The river gave its name to the town, which grew to a city, and from c. 1570 onwards, the city gave its name to the county. It also aided massively in the industrial development of the town, allowing it to develop hydro-electricity before London, which provided the general public electricity via coal-fired generators since 1878. At the height of water power, there were over twenty water wheels in operation from races built on the river and its accompanying cut, the Eglinton Canal, which was built as part of the "Drainage and Navigation scheme of Lough Carra, Lough Corrib and Lough Mask" in the mid-19th century.
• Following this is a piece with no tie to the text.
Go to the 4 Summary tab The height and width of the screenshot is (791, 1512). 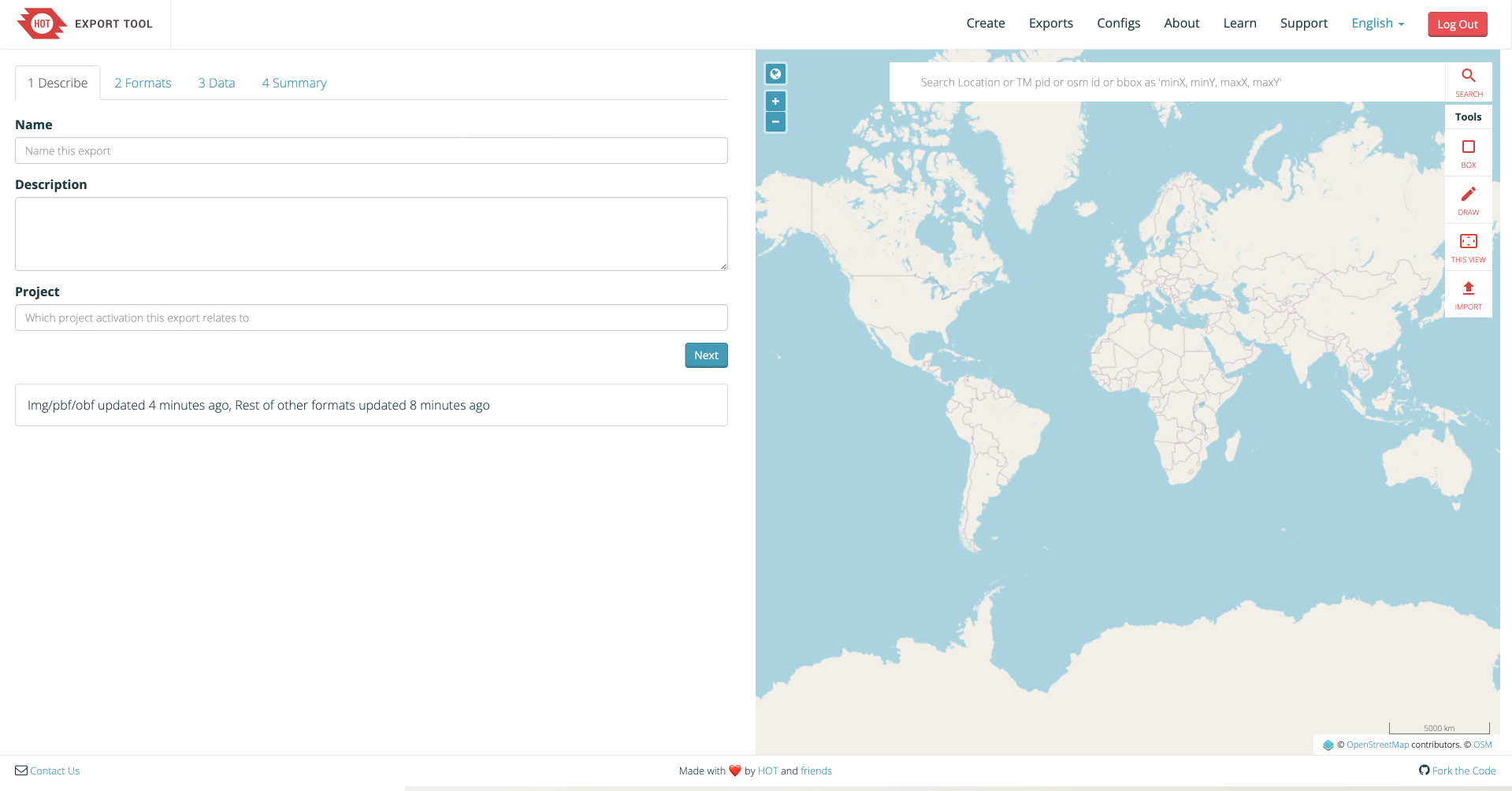[x=294, y=83]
The canal, which is about three-quarters of a mile long, had a sea-lock, a large basin, a second lock at Parkavore and five swivelling bridges. It is still in water but the swivelling bridges have been replaced by fixed bridges; the last vessel to use the navigation was the Amo II, a 90' motor-yacht that had been sold by the Guinness trustees to Frank Bailey, a Galway hotelier.

Lough Corrib is the anglicised form of Loch Coirib which itself is a corruption of Loch nOrbsean which, according to placename lore, is named after the Irish god of the sea. There is good fishing to be had on both the lake and river.

Ptolemy's Geography (2nd century AD) described a river called Αυσοβα (Ausoba) which probably referred to the River Corrib.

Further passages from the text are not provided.